[Exercise prompt]:
The answer should be each line of the records that contains the word "size"; please copy them all.

[Provided data]:

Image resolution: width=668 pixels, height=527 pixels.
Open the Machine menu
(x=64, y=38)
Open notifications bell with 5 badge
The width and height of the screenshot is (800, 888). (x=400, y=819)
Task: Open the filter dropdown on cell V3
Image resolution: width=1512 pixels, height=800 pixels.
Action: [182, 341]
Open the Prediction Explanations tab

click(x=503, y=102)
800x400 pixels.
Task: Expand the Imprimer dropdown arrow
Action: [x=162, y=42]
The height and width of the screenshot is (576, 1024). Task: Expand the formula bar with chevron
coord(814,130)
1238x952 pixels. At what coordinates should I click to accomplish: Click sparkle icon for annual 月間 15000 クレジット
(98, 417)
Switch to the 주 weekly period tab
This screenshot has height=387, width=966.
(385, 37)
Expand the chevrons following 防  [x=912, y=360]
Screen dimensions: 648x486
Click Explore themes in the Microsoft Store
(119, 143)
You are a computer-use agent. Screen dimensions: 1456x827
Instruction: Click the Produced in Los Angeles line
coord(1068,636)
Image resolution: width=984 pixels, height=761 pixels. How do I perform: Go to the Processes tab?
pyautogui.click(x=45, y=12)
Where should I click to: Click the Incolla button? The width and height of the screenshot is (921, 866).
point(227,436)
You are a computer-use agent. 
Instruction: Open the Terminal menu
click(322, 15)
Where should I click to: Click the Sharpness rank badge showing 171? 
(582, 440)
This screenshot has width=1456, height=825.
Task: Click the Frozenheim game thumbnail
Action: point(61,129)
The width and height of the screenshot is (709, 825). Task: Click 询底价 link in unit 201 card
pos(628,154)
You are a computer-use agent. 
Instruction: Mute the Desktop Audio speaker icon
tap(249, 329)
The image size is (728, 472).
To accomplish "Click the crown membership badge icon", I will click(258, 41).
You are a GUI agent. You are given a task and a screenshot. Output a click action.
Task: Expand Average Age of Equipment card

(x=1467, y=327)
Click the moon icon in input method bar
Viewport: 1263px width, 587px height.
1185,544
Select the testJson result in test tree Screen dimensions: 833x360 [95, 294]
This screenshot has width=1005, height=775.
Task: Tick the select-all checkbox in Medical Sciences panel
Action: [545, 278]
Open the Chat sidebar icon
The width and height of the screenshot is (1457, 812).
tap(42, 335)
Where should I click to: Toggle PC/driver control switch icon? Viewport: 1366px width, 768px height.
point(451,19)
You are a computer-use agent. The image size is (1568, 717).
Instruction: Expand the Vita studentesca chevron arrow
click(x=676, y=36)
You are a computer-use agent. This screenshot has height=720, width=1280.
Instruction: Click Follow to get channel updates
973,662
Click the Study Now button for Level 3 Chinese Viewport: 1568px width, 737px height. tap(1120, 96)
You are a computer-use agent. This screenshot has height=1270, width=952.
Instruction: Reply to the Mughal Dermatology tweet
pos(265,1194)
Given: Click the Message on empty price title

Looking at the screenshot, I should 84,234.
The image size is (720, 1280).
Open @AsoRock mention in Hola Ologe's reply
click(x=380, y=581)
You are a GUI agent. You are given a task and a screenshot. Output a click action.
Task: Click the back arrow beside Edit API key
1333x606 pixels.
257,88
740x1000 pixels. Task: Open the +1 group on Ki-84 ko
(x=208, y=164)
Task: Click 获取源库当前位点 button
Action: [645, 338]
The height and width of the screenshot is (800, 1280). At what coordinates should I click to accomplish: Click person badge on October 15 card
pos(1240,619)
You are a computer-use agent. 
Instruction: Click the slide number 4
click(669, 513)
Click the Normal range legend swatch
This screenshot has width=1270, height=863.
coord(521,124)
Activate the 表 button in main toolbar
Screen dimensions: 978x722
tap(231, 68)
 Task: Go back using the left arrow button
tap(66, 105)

[Exercise response]:
The image size is (728, 472).
You are a computer-use agent. The image size is (1568, 717).
The image size is (720, 1280).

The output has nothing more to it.